◆ **The problem**:
Answer these questions about the piece on diving on trawl nets:
(a) What is the writer's stated reason for leaving out most of the detail on methodology?
(b) For how long has the writer been diving on trawl nets?
(c) Which company made Ocean Odyssey, and for whom?

◆ **Document section**:
Please note. I should probably add the ‘don’t try this at home’ caveat. This is NOT intended as ‘how to dive on a trawl’ article. I have been careful to leave out most detail on methodology for that very reason. Diving on moving heavy gear does incur certain risks and should not be approached lightly. I should probably also add that this was quite a few years ago and we were a little fast and loose with safety. I’m quite a bit older and possibly a little wiser now; this is not how we dive on trawls today, where safety is paramount, and I would not encourage anyone else to do so. Enjoy the story.

Every now and then I go out on a trawler and dive on the trawl net. Sometimes its been for scientific research purposes, sometimes its been filming (most recently for Ocean Odyssey, a two-hour special by Impossible Pictures for BBC/Discovery, and providing clips for Countryfile, BBC). I’ve been doing this for nearly twenty years, and I reckon I’ve almost got the technique sussed now. We should have been out filming on nets again this summer, but various things got in the way: I was busy, the skipper was busy, some of the team were busy, the weather blew up, and then winter arrived. So it’s currently on hold for a little while. However it made me think about the first time I tried it.

◆ **Recorded information**:
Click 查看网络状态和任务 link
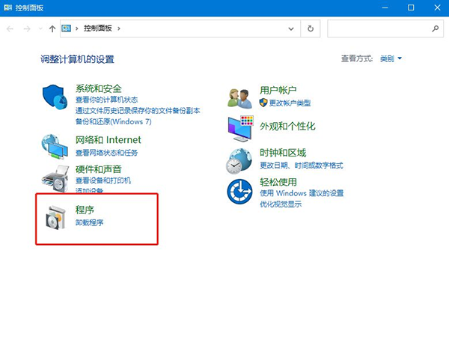This screenshot has height=340, width=449. click(x=107, y=152)
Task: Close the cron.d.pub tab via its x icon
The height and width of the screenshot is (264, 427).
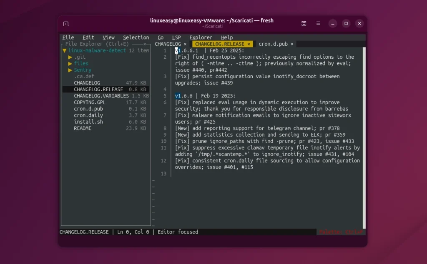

◆ **Exercise response**:
(a) The piece is not intended as an article on how to dive on a trawl.
(b) Nearly twenty years.
(c) Impossible Pictures made it for BBC/Discovery.